*Problem to work on:*
Copy, from the data below, every line that has "computer" in it.

====== Given data

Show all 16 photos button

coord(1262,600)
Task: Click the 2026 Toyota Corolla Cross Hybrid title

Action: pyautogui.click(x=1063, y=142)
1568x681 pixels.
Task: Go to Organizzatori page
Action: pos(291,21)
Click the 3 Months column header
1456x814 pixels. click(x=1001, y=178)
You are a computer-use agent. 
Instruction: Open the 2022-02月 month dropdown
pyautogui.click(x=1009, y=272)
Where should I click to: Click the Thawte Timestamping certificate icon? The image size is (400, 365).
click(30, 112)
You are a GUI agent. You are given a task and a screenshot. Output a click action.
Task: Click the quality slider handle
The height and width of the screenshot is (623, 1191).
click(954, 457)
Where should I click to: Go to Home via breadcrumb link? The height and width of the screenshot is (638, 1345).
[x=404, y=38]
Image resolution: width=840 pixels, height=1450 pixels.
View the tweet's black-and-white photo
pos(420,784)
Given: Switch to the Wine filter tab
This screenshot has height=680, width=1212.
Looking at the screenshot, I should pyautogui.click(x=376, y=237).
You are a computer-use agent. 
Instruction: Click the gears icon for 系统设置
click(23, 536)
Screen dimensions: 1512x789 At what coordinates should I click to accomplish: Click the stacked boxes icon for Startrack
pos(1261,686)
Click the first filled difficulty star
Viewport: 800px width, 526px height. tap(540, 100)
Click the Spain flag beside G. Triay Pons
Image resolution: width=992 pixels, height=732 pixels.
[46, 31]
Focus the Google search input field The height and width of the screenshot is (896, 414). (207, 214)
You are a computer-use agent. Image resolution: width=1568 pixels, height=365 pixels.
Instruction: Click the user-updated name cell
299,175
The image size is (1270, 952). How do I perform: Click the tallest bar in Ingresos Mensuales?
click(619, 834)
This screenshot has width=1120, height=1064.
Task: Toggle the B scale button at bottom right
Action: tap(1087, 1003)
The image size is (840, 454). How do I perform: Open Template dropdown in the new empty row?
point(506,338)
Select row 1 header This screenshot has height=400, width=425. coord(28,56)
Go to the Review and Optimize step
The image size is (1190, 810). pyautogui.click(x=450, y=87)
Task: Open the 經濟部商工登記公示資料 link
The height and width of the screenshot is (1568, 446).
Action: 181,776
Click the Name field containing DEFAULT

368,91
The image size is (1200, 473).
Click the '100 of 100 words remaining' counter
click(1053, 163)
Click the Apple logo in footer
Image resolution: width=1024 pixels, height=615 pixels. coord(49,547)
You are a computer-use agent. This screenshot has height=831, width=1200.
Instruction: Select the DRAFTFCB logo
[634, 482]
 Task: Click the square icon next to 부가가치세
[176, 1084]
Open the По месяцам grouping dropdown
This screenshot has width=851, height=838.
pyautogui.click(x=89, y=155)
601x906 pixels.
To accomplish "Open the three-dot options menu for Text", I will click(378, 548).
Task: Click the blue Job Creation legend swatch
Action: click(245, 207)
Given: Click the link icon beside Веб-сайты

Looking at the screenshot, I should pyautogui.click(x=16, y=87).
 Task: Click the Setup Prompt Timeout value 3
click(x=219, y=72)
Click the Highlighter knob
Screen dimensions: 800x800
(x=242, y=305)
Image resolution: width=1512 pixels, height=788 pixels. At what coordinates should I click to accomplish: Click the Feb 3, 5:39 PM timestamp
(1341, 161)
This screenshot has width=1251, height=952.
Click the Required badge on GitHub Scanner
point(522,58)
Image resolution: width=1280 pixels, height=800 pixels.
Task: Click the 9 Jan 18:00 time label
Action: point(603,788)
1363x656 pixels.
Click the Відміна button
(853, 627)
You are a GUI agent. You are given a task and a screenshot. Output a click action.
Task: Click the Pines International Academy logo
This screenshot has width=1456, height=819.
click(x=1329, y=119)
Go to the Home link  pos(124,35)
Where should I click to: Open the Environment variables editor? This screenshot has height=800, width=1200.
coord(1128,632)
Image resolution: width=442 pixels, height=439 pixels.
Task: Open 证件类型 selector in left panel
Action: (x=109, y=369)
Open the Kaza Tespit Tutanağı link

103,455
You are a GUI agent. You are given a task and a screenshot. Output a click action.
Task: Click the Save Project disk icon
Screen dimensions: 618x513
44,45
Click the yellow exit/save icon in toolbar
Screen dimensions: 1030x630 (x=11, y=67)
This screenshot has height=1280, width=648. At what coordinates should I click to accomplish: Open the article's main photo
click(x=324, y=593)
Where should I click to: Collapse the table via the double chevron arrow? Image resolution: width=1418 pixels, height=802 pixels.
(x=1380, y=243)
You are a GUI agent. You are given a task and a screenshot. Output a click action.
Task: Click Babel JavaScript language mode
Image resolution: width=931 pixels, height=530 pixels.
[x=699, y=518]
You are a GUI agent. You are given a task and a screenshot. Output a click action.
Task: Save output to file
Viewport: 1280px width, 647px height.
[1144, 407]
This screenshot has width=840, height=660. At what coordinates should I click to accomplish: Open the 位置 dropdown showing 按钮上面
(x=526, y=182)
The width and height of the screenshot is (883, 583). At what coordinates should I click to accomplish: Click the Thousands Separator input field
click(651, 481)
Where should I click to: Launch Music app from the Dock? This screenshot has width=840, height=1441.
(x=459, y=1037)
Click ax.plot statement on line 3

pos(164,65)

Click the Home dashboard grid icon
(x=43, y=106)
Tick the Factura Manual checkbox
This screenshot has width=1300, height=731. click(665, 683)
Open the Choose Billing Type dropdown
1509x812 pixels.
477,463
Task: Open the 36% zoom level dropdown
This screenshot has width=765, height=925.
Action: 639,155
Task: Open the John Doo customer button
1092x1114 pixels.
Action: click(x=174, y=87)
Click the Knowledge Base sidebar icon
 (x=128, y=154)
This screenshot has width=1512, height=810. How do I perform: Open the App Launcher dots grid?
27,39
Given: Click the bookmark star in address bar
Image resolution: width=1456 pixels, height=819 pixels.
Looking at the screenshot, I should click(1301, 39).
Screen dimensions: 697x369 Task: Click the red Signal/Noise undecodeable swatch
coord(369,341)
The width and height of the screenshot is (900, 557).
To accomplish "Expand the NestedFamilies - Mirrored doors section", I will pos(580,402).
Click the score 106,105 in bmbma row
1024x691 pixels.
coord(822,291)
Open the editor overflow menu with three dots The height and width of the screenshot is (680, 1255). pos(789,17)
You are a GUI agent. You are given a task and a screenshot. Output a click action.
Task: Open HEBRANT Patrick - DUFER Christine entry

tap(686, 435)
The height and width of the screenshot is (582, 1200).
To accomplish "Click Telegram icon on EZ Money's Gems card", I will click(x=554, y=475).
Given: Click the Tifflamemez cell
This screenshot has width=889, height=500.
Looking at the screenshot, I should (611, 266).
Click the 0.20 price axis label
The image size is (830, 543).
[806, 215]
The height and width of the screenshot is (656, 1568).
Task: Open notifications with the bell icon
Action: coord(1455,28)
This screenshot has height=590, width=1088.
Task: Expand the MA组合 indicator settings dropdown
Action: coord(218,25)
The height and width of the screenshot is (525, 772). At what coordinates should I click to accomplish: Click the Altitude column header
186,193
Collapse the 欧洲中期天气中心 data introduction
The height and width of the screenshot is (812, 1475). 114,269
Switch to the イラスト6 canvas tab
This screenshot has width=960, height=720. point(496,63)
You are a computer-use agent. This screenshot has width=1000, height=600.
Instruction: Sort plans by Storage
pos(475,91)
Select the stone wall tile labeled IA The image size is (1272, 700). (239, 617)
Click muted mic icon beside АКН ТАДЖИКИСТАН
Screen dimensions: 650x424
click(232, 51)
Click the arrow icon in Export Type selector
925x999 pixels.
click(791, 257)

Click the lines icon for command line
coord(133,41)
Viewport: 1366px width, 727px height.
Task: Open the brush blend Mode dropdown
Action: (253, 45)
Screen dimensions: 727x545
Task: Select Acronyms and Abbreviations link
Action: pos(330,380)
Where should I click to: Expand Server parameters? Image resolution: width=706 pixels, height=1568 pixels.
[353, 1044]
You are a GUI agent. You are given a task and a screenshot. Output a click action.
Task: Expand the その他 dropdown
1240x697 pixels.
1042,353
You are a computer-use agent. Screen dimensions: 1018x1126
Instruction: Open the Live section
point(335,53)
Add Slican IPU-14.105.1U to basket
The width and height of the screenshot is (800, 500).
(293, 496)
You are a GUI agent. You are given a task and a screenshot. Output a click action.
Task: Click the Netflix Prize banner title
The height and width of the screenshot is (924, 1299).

============

*Solution:*
You are a computer-use agent. 
You are a computer-use agent. 
You are a computer-use agent. Image resolution: width=1568 pixels, height=365 pixels.
You are a computer-use agent. This screenshot has height=831, width=1200.
You are a computer-use agent. This screenshot has width=1000, height=600.
You are a computer-use agent. Screen dimensions: 1018x1126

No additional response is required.